La mujer policía puso el brazo alrededor de los hombros de Georgina y se la llevó hacia el coche que los esperaba. El brazo era sólo para ayudarla a caminar e impedir que tropezase, pero parecía estar ahí por amabilidad o por una especie de preocupación de hermana. Burden los siguió, a paso lento, como si siguiese a un cortejo fúnebre.
Villiers miró a Wexford y el inspector le devolvió la mirada.
–Ella no podrá decirles gran cosa –advirtió Villiers–. La única persona viva que sabe todo lo ocurrido soy yo.
–Sí, señor Villiers, también necesitaremos su declaración.
–He escrito algo. Algunas personas hablan o se lo guardan todo para sí, los escritores escribimos. No he dormido. No he podido cerrar los ojos en toda la noche.
El sobre los esperaba sobre el mueble de la entrada, apoyado en un jarrón. Wexford lo cogió, vio que estaba sellado y dirigido a su nombre.
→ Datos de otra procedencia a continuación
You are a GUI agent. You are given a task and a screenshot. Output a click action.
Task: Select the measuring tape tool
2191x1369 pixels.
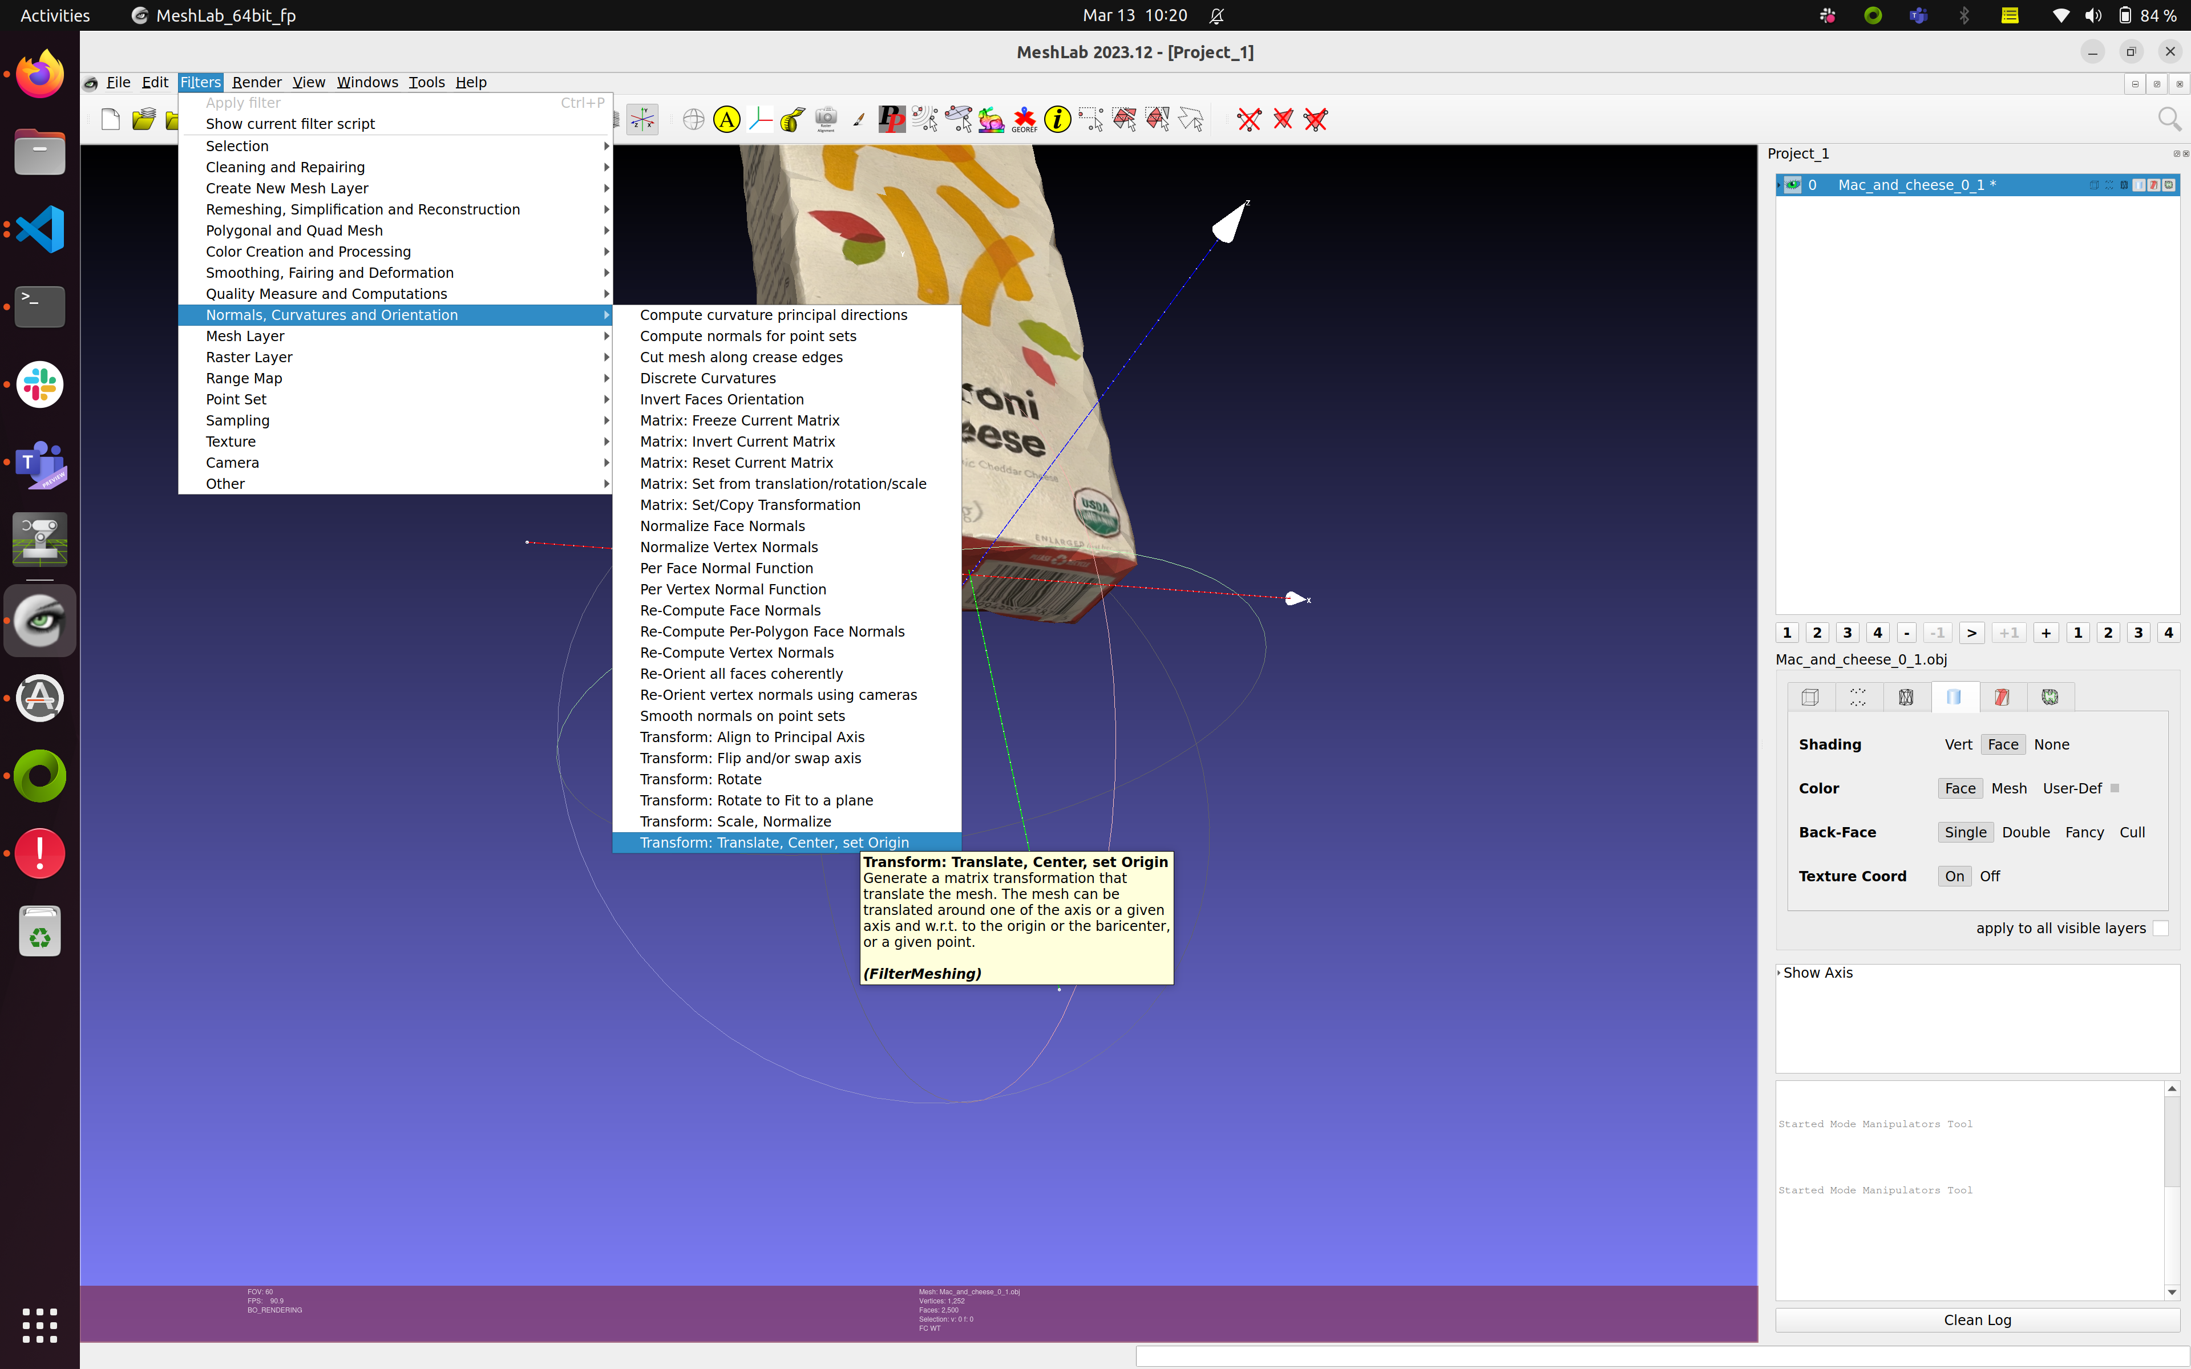[792, 119]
–Si no hubiesen venido esta mañana, se lo habría enviado. Ya no podía soportar esta espera ni un día más. Ahora que ya lo saben, tal vez podré dormir.
–¿Nos vamos? –sugirió Wexford.
Condujo Burden. Villiers iba sentado delante. Nadie habló. Cuando llegaron a Kingsmarkham, Wexford abrió el sobre y observó brevemente la primera página escrita a máquina. El coche entró en el patio de la comisaría.
Salió del coche y abrió la puerta delantera. Villiers no se movió. Wexford le tocó el hombro para indicarle que había llegado y se dio cuenta de que Villiers estaba profundamente dormido. Por primera vez sintió compasión por aquel hombre.

A la atención del inspector jefe Wexford:
Supongo que no puedo contarme entre sus autores favoritos y, por lo tanto, procuraré ser lo más conciso posible. Escribo la presente por la noche, mientras mi mujer duerme. Sí, ella puede dormir, con el sueño del inocente, del que sólo es vengador.
Cuando me citó a Byron, estuve convencido de que sabía el porqué, si no sabía también el cómo. Pero desde entonces me he preguntado, ¿lo sabía? ¿sabía realmente lo que decía? Lo miraba, esperaba que arrestase a mi mujer y mi expresión debió de revelarle de qué tenía miedo. Miedo de que usted, para asustarme y obligarme a confesar, me había citado las palabras de un poeta que, como todo el mundo sabe, había sido amante de su hermana.
Creí haberme traicionado. Y sin duda volví a hacerlo cuando le di un ejemplar de mi libro. Pero entonces lo consideraba demasiado ignorante, demasiado poco brillante para que identificase un pequeño pasaje del libro como parte de mi vida. Ahora que empieza a amanecer y que ya hay luz veo las cosas de manera más fría y objetiva. Recuerdo lo maleducado y provocativo que fui con usted a pesar de su comportamiento civilizado; pienso en su perspicacia y me doy cuenta de que me equivocaba. Leerá el libro y lo verá todo claro. «Tú, el mejor filósofo; tú que ves entre los ciegos.»
Son palabras de Wordsworth, señor Wexford. Como usted ya sabe, Wordsworth también amó a su hermana, aunque como buen discípulo del deber (hija severa de la voz de Dios), la dejó. Ya no tendrá que preguntarse más por qué Wordsworth me fascinaba tanto, qué era lo que teníamos en común. A pesar de que en mi libro Dorothy sólo aparece como un breve interludio entre Annette y Mary, usted reparará en el paralelismo. Se dará cuenta de por qué cuando yo era joven y buscaba algún tema al que dedicar mi vida, me decidí por este poeta. Entenderá esto y otras cosas. Considero a Wordsworth sólo inferior a Milton, y estoy en absoluto acuerdo con Coleridge cuando dice: «Wordsworth es un gran hombre, él único respecto al que siempre y en todos los aspectos de la vida me sentiré siempre inferior.»
Evidentemente, también podría haber elegido a Lord Byron. Pero la obviedad de la elección me repugnaba. Además, tampoco quería desperdiciar mi inspiración con alguien a quien considero superficial, grandilocuente y fanfarrón, simplemente porque había cometido incesto (muy probablemente), con Augusta Leigh. Aun así, como Byron es más conocido por su incesto que por sus versos, me produce un efecto extraño, la sola mención de su nombre, las citas de sus poemas, me ponen los nervios de punta. Podría decirse que le tengo alergia.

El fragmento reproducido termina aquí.